In Calabria ci sono casi in cui la distinzione tra vittima e carnefice sembra avere un passo breve e dove capita che un uomo aggredito dalla ‘ndrangheta venga messo anche sotto processo. È il caso di Michele Caccamo, che rappresenta una vera e propria storia kafkiana.Poeta e scrittore, Michele Caccamo era proprietario di una grossa realtà imprenditoriale nel porto di Gioia Tauro.
Un’accusa mossa da un suo ex dipendente lo ha portato sotto processo, per partecipazione a un’associazione dedita alle truffe, arrivando alla perdita della sua attività. Accadimenti, questi, comuni in una logica di lotta alla malvivenza se non fosse che, durante il procedimento a suo carico, emergono terribili verità: l’ex dipendente, accusatore, viene indicato come il reale complicedell’associazione criminale e l’attività di Michele Caccamo, che è in una fase di dismissione, potrebbe essere acquistata guardacaso dalla stessa ‘ndrangheta.

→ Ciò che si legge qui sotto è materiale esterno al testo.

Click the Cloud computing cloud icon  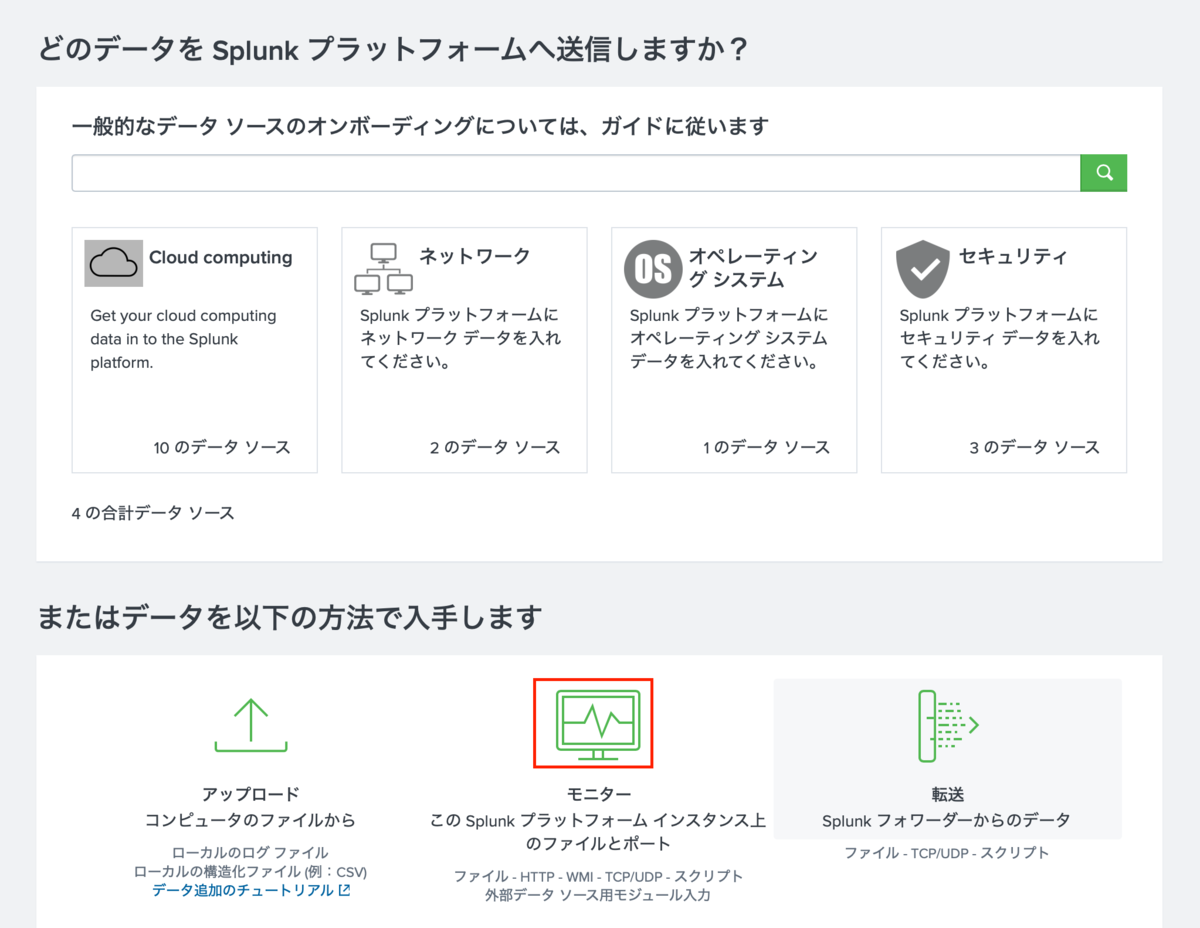coord(113,262)
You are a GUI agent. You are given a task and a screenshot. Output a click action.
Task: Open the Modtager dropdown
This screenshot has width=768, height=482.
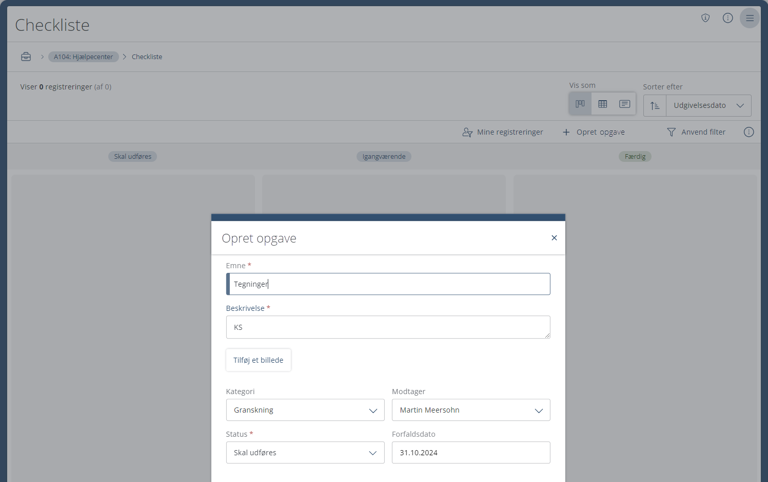click(x=470, y=410)
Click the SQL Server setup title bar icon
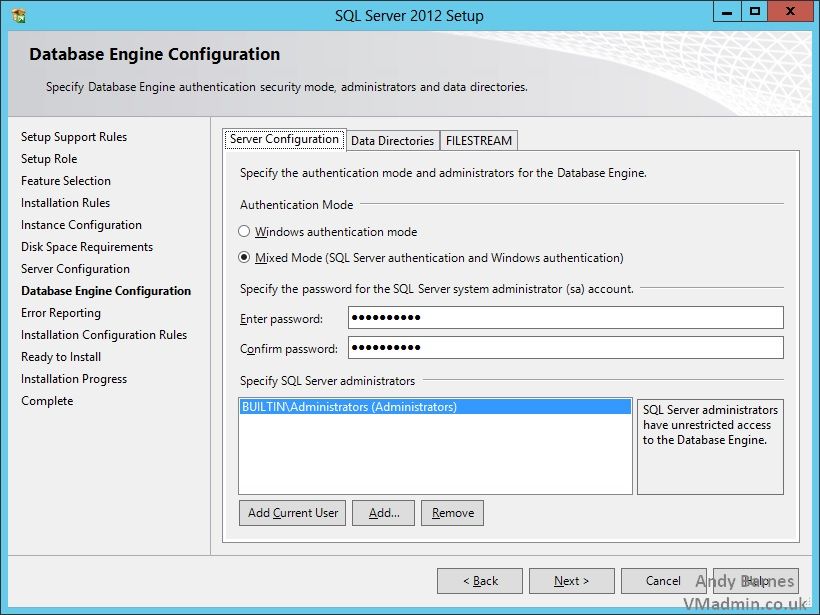The image size is (820, 615). point(18,15)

Questa la sintesi di un quadro inquietante, ben indicato da un collaboratore di giustizia: “Michele Caccamo è una persona per bene, una vittima, e la ‘ndrangheta ha vantaggio da questa persecuzione, perché vuole acquisire la sua attività e i suoi beni. Lui, prima di tale accanimento, si è sempre opposto subendo per questo: furti per oltre un milione di euro, revoche di affidamenti bancari, perdite di commesse di lavoro. Il vero favoreggiatore dell’associazione per delinquere era l’ex dipendente (custode) che operava all’insaputa di Michele Caccamo approfittando della notte o delle sue numerose assenze dal complesso industriale”.
La David and Matthaus edizioni, alla luce dei fatti e nutrendo piena fiducia in Michele Caccamo, difende a spada tratta il proprio autore che stima sia come artista che come uomo, e credendo fortemente nella sua totale estraneità ai fatti e nella sua piena innocenza, spera si chiarisca e risolva al più presto quello che sembra a tutti gli effetti un clamoroso errore giudiziario. La casa editrice di Michele Caccamo si affida e confida nella “giusta Giustizia” e ricorda un motto dello stesso Caccamo: “Farò della mia innocenza una pubblica ragione”.